In this video Dr. Singer discusses the Valsalva maneuver as a key element of autonomic function testing.
On to the Valsalva maneuver. We use the Valsalva maneuver really for two reasons: number one, to assess vagal function and for that part we look at heart rate, and then we will also look at it from the aspect of assessing adrenergic function and for that we look at the blood pressure response. So right now, we are talking mostly about the heart rate response still.
The way we perform the Valsalva maneuver, we start out in a supine position, we hook patients up to EKG and a beat-to-beat blood pressure device, and then let them rest. And they have already been resting during the QSART and the deep breathing, so they’ve already been supine for about half an hour before we start, but we give them an additional 3 minutes or so of quiet rest, and then have them blow into a bugle. A bugle with a little bit of an air leak to make sure the glottis is open, and we have them exhale and achieve an expiratory pressure of about 40 mmHg. And there are good studies that show the longer the better. Studies have shown that 20 seconds is actually desirable, but many people are not able to do that so for practical reasons we have standardized it to 15 seconds. We try to do the Valsalva maneuver as long as we get two reproducible responses. We usually limit ourselves to 4 or 5 because it is quite a strain, but usually after 4 attempts you get two reproducible ones that you’re happy with. There are certain circumstances when we go from a supine to a slightly tilted up position and we’ll demonstrate and talk about that more during the actual demonstration. And what we do is when we look at the Valsalva maneuver in terms of the heart rate response, we look at the highest heart rate during the maneuver and divide that by the lowest response following the maneuver and that is called the Valsalva ratio. This is basically how it’s derived.

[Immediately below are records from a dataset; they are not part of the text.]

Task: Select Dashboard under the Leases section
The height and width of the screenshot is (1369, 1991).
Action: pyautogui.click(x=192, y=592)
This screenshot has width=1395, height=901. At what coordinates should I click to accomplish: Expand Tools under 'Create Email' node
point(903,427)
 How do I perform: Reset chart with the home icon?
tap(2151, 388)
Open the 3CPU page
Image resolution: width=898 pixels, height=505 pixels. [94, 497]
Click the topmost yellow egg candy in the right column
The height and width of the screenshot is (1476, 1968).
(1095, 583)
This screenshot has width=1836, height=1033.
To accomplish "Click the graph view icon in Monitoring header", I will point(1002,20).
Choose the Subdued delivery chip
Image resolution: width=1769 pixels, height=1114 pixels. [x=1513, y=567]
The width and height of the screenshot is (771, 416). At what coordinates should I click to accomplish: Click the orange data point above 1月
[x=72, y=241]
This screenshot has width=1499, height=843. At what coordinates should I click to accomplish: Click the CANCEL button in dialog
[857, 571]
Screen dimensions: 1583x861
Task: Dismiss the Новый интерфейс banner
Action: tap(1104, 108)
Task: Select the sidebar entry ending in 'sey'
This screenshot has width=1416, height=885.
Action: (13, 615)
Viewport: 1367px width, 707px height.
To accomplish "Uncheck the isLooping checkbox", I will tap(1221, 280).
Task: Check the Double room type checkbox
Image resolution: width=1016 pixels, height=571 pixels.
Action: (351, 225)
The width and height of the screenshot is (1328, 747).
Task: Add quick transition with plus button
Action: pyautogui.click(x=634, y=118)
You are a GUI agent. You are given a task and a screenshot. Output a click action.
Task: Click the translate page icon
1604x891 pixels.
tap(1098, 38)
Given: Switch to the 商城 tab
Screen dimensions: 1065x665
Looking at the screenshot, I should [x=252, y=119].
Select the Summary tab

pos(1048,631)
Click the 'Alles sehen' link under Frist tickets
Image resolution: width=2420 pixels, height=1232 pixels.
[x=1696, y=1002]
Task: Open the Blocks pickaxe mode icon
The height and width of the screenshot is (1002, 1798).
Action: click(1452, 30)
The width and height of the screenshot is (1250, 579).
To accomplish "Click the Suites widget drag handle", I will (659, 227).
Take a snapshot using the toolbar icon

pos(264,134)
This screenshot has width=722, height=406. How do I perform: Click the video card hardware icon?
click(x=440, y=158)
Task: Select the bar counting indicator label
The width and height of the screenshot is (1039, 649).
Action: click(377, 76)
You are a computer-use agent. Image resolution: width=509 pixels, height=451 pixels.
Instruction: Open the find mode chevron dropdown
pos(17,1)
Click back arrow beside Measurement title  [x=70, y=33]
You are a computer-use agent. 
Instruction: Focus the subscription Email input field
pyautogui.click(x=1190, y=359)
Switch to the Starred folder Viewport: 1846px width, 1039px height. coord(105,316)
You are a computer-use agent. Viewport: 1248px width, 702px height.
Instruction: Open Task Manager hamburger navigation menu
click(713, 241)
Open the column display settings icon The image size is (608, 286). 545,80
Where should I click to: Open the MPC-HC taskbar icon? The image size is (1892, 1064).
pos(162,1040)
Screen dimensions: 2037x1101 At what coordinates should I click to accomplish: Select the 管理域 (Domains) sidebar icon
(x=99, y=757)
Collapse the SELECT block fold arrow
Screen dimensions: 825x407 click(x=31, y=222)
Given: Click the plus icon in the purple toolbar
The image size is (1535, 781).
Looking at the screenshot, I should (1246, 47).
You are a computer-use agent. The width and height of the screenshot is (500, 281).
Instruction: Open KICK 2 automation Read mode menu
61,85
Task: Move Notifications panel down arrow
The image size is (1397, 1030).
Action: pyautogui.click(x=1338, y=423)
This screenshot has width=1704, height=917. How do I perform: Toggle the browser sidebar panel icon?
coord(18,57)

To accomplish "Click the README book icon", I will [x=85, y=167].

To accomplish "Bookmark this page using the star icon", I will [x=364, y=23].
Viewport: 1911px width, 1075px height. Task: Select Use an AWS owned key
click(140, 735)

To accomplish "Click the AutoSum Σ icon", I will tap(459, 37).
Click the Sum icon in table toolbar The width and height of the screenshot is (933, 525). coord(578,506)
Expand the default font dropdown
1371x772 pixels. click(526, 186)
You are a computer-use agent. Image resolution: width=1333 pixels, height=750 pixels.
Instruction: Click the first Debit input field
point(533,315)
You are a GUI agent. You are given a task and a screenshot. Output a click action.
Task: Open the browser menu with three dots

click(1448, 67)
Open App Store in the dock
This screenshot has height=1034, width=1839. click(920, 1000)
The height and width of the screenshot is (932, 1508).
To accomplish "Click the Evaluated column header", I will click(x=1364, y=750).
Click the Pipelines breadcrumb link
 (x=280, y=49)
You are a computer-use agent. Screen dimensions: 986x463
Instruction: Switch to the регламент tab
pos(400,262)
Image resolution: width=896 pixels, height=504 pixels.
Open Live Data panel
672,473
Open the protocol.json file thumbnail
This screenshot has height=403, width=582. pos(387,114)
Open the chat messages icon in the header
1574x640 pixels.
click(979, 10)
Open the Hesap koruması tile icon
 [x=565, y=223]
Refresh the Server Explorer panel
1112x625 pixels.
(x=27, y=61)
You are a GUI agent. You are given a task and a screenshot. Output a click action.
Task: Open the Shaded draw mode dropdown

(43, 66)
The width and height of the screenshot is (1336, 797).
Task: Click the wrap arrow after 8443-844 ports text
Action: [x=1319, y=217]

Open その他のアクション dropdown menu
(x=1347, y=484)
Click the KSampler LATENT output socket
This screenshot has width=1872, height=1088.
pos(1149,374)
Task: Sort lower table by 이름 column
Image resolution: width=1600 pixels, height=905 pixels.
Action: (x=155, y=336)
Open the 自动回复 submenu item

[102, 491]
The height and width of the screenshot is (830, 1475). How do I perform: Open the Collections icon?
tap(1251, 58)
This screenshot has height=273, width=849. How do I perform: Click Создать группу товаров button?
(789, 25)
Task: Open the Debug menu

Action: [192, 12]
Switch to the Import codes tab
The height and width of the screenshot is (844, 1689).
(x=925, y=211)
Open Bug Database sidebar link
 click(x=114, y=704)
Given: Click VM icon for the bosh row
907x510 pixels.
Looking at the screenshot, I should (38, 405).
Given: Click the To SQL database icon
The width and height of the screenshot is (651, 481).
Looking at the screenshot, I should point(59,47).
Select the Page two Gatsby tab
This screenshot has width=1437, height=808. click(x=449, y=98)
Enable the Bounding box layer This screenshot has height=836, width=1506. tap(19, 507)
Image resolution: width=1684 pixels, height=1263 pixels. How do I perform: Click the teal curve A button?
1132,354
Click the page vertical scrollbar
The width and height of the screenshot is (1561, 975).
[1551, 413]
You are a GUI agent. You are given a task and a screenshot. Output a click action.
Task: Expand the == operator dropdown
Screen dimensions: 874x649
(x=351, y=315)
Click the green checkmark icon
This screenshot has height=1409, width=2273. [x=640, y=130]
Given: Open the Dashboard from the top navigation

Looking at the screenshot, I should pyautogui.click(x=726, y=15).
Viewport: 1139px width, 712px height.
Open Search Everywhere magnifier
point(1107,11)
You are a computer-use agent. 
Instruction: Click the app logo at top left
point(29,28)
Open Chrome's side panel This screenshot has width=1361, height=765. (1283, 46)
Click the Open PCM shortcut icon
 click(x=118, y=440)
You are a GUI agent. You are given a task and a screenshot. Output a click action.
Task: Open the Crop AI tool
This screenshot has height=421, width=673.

Really when you look at the Valsalva maneuver, that heart rate response is the result of baroreflex function because it is triggered by the blood pressure response that proceeds it and therefore it is very, very important to not only look at the heart rate response but look at the blood pressure profile at the same time because there are variations to normal and those can influence your heart rate response to the maneuver. So, for example, someone who has a very exaggerated blood pressure fall, for example due to adrenergic failure, may have a normal Valsalva ratio but it is relatively abnormal considering the huge blood pressure drop that proceeded it. On the other hand, you may have a patient that has a response like the one indicated here on the bottom, a so-called flattop or square wave response. There the blood pressure drops, never below baseline, and so you do not have an adequate stimulus to really increase heart rate and so that heart rate response in this case is actually normal, but in many circumstances that might get blunted and its looks abnormal when you look at normal values but really it’s not abnormal considering the blood pressure profile. And so you really need both to make an adequate judgment as to what’s normal and abnormal.
Again, there are a number of factors that can affect the Valsalva ratio other than disease. Age and gender play a role here and of course there are other factors, and here’s a mechanical force that’s inducing maneuver, so the expiratory pressure is important. We shoot for 40, some people can’t get to 40 mmHg, then we are satisfied with 30, even 20 in some circumstances. A fragile old person or kid usually is not able to get much more than 20, we are fine with that. Once you go below that it becomes a little questionable if you really can assess the response. Similarly, the duration: 15 seconds is already a compromise, going less than 15 seconds…12 seconds is the absolute minimum I would consider an adequate Valsalva maneuver. If it’s less than that, there may not be enough time for late phase 2 to form for the adrenergic system to kick in and you may read the test as abnormal even though it is not. Medications again, very important – antihypertensives, alpha-blockers, beta-blockers clearly effect your Valsalva maneuver. Again, there are normative values. As you can see, age is a factor, gender as well. Again, those values are published and just for your information shown here on that table.
Again, a normal response on the top, you can see a nice tachycardia forming during the maneuver and then reflex bradycardia following the maneuver. This is a patient with radiation-induced baroreflex failure. You see a little bit of a mechanically induced bradycardia at first, but otherwise, there’s not whatsoever cardiac acceleration during the maneuver, no bradycardia following the maneuvers. It’s pretty virtually a Valsalva ratio of zero, actually 1, 1 is the lowest. Now I mentioned that Valsalva ratio really reflects baroreflex function to some degree. There’s a little more sophisticated ways to look at vagal baroreflex function with the Valsalva maneuver when we obtain it in the lab because we can basically relate the changes in heart rate that occur as a result of changes in blood pressure and we do that basically as we literally look at the linear relationship between the heart rate response and the preceding fall in blood pressure. We can do that both for early phase 2 shown here or for phase 4 of the Valsalva maneuver and derive that linear relationship, which is an index of vagal baroreflex function. It’s a little fancier than just looking at the Valsalva ratio. For the most part it’s sort of supplementary information. We don’t use that routinely in clinic, but we have that available for certain cases where it’s of interest.